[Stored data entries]
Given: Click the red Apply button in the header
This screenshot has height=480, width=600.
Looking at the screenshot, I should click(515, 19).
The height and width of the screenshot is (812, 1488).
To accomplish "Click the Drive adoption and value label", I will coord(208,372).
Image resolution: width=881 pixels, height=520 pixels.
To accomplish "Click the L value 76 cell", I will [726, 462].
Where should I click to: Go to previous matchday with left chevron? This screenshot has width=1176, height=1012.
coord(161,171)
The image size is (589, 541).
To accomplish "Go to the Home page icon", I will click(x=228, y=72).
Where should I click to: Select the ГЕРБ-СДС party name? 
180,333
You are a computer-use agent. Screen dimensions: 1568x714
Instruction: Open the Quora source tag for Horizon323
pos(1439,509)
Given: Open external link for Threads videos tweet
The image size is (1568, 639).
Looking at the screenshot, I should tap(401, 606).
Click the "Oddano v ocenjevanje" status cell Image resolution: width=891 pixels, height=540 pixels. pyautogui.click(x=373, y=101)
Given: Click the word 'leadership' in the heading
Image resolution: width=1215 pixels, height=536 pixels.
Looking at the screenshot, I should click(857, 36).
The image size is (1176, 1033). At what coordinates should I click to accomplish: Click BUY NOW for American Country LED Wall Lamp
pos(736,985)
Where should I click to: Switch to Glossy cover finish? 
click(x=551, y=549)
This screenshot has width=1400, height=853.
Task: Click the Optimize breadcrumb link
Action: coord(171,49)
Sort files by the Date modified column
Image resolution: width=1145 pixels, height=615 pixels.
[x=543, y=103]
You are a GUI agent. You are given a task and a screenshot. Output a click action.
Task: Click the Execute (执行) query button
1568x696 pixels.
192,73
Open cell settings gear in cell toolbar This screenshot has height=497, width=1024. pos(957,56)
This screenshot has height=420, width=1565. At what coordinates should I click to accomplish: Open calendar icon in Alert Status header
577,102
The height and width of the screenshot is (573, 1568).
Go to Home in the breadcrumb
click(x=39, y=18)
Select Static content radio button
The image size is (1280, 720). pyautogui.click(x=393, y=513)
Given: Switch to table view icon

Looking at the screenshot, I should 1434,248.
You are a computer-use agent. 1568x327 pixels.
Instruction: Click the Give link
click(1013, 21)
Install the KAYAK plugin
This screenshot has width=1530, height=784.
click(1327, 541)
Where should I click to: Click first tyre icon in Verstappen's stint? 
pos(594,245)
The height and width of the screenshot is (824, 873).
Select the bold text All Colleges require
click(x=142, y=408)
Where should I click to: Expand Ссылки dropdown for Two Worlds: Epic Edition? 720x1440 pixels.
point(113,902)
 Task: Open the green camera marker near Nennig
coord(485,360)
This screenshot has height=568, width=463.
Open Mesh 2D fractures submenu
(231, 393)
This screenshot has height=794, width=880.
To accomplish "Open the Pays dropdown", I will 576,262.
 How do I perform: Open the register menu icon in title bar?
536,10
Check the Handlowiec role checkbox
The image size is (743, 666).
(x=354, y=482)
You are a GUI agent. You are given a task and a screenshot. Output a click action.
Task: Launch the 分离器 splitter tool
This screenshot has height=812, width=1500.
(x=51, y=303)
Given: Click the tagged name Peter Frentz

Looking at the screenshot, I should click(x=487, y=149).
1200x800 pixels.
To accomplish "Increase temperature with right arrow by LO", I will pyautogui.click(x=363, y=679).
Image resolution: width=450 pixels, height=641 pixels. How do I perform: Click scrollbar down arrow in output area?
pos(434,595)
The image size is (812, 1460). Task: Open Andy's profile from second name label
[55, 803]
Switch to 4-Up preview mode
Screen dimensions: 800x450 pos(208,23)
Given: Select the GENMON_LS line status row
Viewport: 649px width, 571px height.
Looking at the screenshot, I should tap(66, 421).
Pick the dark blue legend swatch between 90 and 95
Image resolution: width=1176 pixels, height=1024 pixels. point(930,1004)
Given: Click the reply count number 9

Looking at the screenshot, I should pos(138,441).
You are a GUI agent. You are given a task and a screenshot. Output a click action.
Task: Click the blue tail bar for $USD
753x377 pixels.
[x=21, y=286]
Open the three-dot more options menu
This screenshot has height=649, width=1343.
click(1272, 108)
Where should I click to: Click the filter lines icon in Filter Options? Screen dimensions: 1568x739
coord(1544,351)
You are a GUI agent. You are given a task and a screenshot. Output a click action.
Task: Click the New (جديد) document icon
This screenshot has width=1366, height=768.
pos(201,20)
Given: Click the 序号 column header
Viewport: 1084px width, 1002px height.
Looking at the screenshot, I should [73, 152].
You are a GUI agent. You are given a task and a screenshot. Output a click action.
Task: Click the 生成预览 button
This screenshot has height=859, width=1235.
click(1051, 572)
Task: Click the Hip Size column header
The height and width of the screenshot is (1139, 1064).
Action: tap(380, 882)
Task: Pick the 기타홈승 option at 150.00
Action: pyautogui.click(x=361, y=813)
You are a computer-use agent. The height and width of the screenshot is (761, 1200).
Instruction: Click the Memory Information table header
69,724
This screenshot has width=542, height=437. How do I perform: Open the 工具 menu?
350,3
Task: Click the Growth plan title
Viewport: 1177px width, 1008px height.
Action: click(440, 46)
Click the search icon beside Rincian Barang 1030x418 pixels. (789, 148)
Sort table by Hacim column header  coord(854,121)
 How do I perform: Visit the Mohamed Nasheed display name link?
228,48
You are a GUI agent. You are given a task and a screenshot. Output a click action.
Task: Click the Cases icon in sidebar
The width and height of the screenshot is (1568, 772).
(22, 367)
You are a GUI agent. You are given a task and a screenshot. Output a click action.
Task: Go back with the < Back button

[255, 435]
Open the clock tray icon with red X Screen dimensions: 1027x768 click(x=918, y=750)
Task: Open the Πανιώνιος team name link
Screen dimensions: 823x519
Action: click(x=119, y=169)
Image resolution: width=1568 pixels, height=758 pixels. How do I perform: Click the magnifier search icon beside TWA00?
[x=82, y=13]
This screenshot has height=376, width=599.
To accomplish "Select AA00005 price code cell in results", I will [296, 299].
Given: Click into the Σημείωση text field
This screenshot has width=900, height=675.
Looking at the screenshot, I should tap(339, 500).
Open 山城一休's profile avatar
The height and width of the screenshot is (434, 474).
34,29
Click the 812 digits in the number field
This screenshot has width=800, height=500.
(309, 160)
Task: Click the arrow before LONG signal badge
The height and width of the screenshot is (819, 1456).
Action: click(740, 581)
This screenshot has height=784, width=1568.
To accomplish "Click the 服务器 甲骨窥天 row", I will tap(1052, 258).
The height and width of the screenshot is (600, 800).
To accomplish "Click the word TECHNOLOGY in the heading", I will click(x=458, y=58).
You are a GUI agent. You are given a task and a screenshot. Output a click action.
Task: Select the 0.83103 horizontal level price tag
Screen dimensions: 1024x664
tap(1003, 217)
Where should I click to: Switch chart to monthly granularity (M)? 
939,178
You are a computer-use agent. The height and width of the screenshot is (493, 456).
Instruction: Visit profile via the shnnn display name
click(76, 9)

Task objective:
Across the records above, return every line that contains the word "computer".

Answer to the exercise:
You are a computer-use agent. Screen dimensions: 1568x714
You are a computer-use agent. 1568x327 pixels.
You are a computer-use agent. The height and width of the screenshot is (761, 1200).
You are a computer-use agent. The height and width of the screenshot is (493, 456).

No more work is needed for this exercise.